Page excerpt:
######

Bengaluru — Gold prices slumped to their lowest in eight  months on Tuesday, as a stronger dollar and elevated US Treasury yields eroded investor appetite for the non-yielding metal.

Spot gold was down 0.7% at $1,711.13 an ounce by 3.10am GMT, having dropped to its lowest since June 15 at $1,708.60 earlier in the session. US gold futures slipped 0.8% to $1,709.80.

The potential for higher yields is putting pressure on gold, while a stronger dollar is also contributing to its fall, Michael McCarthy, chief market strategist at CMC Markets said, adding that a minor retreat in 10-year yields was “too small to count”.

Benchmark US Treasury yields have come down from a one-year high hit last week, but continue to remain elevated, while the dollar index held near a four-week peak.

“Bond prices are clearly saying that by mid-year inflationary pressures will mean that global central banks would have to tighten their policy, while central banks suggest that will not be the case. If inflation rises, they will have little choice,” McCarthy said.

######

Data:
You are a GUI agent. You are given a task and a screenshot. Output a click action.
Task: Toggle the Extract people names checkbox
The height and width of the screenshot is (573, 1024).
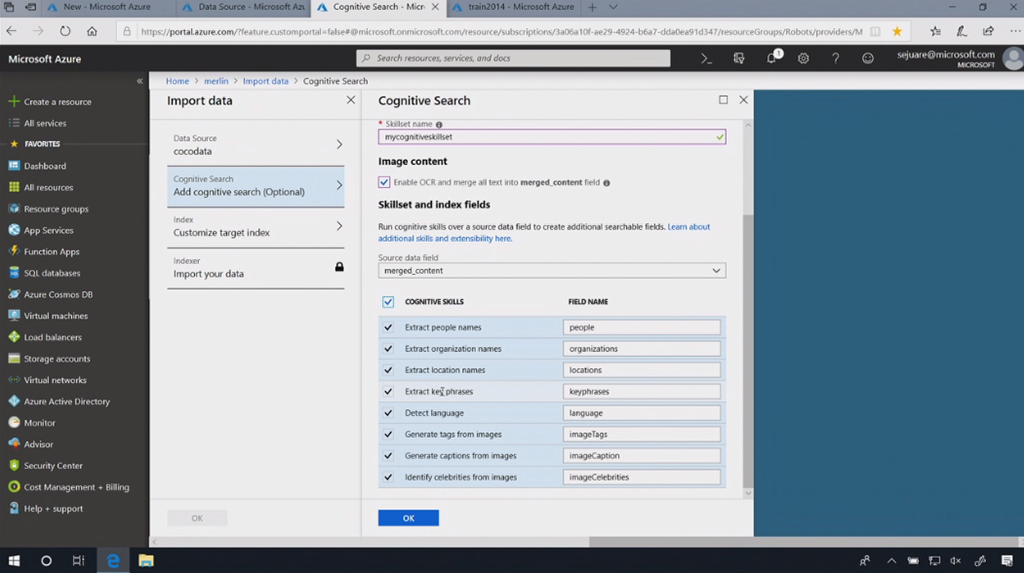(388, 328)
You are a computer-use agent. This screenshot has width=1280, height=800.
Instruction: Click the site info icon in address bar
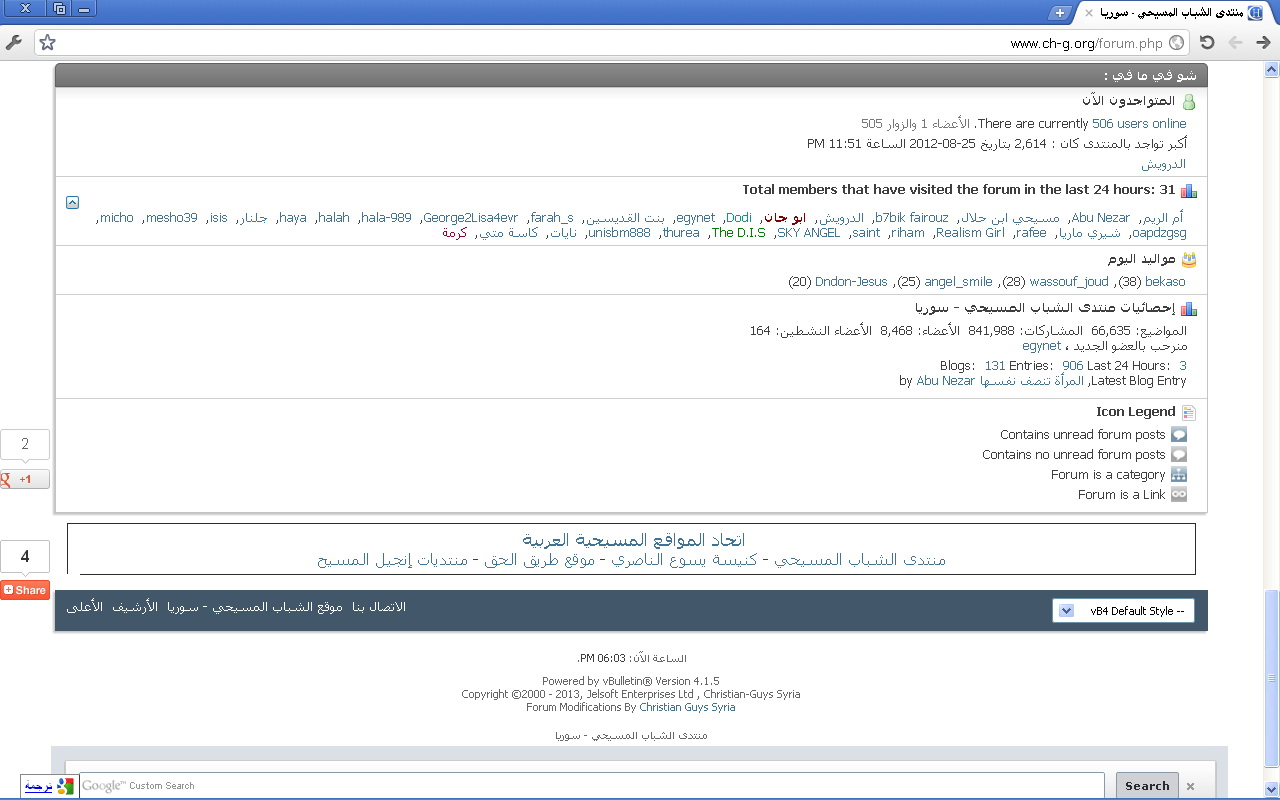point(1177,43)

######

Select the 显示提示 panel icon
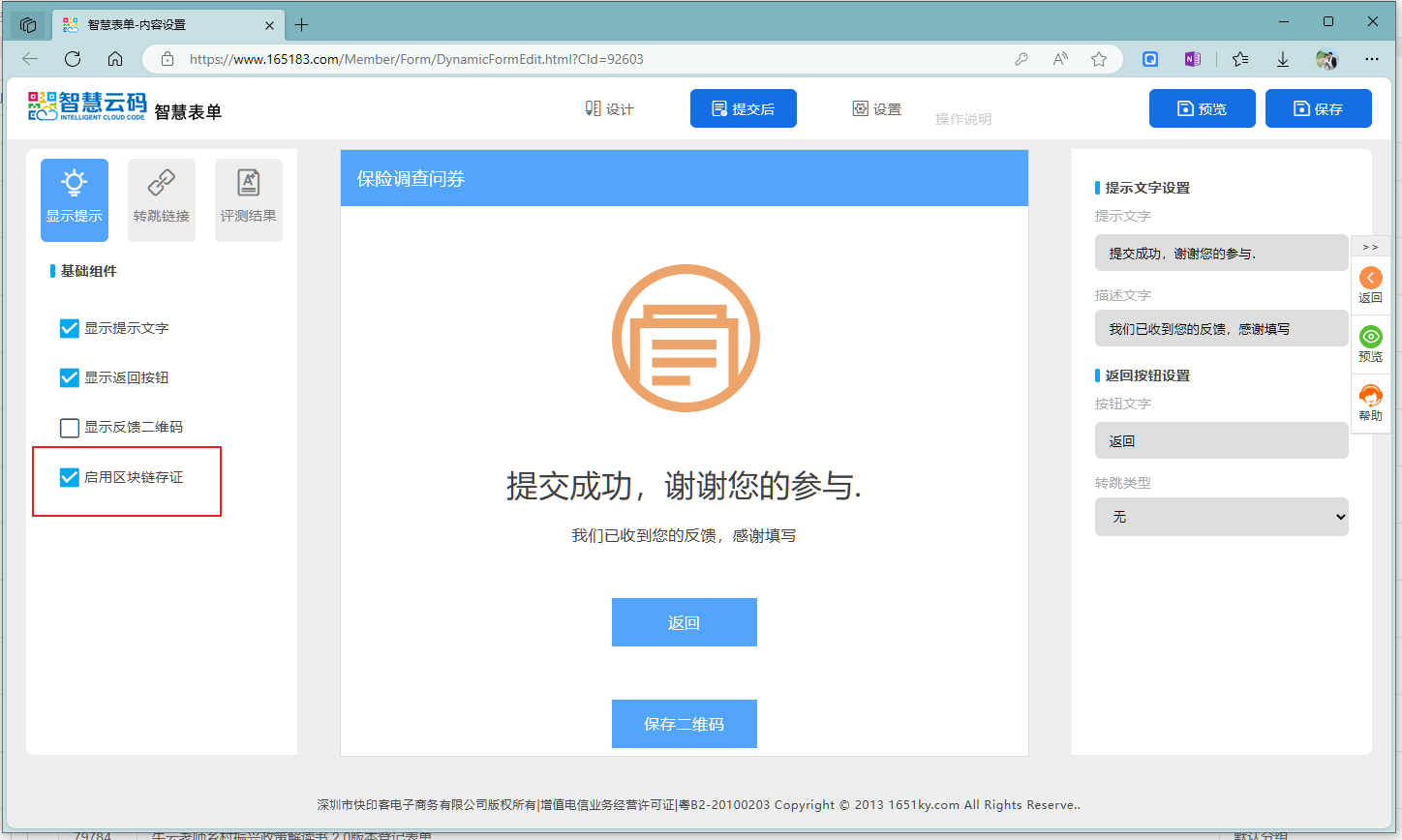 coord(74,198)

######

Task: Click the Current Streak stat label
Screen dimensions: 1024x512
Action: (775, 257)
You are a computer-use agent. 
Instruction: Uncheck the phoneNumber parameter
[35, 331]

######

What you will do:
(a) List each dollar amount in the gold prices report, along with what it measures.
(b) Write the next few paragraphs of the gold prices report, picking up after its last sentence.
The three blocks of material above are separate from the gold prices report.

Answers for the tasks:
(a)
- $1,711.13: the spot gold price per ounce, down 0.7%, by 3.10am GMT
- $1,708.60: spot gold's low earlier in the session, its lowest since June 15
- $1,709.80: the price of US gold futures, down 0.8%

(b)
While gold is considered a shield against inflation, higher yields have threatened that status, since they translate into higher opportunity cost of holding bullion, which pays no return.

European Central Bank policymakers have been dropping hints that the central bank is ready to rein in yields and prevent a premature increase in borrowing costs for firms and households struggling to cope with a pandemic-induced recession.

Focus also remains on the developments of the $1.9-trillion US coronavirus relief bill that will be debated in the Senate this week.

Holdings of the world’s largest gold-backed exchange-traded fund, SPDR Gold Trust fell to their lowest since May 2020 on Monday. Silver eased 1.6% to $26.06 an ounce, having earlier dipped to a near one-month low. Palladium slipped 0.2% to $2,345.67 and platinum fell 0.8% to $1,175.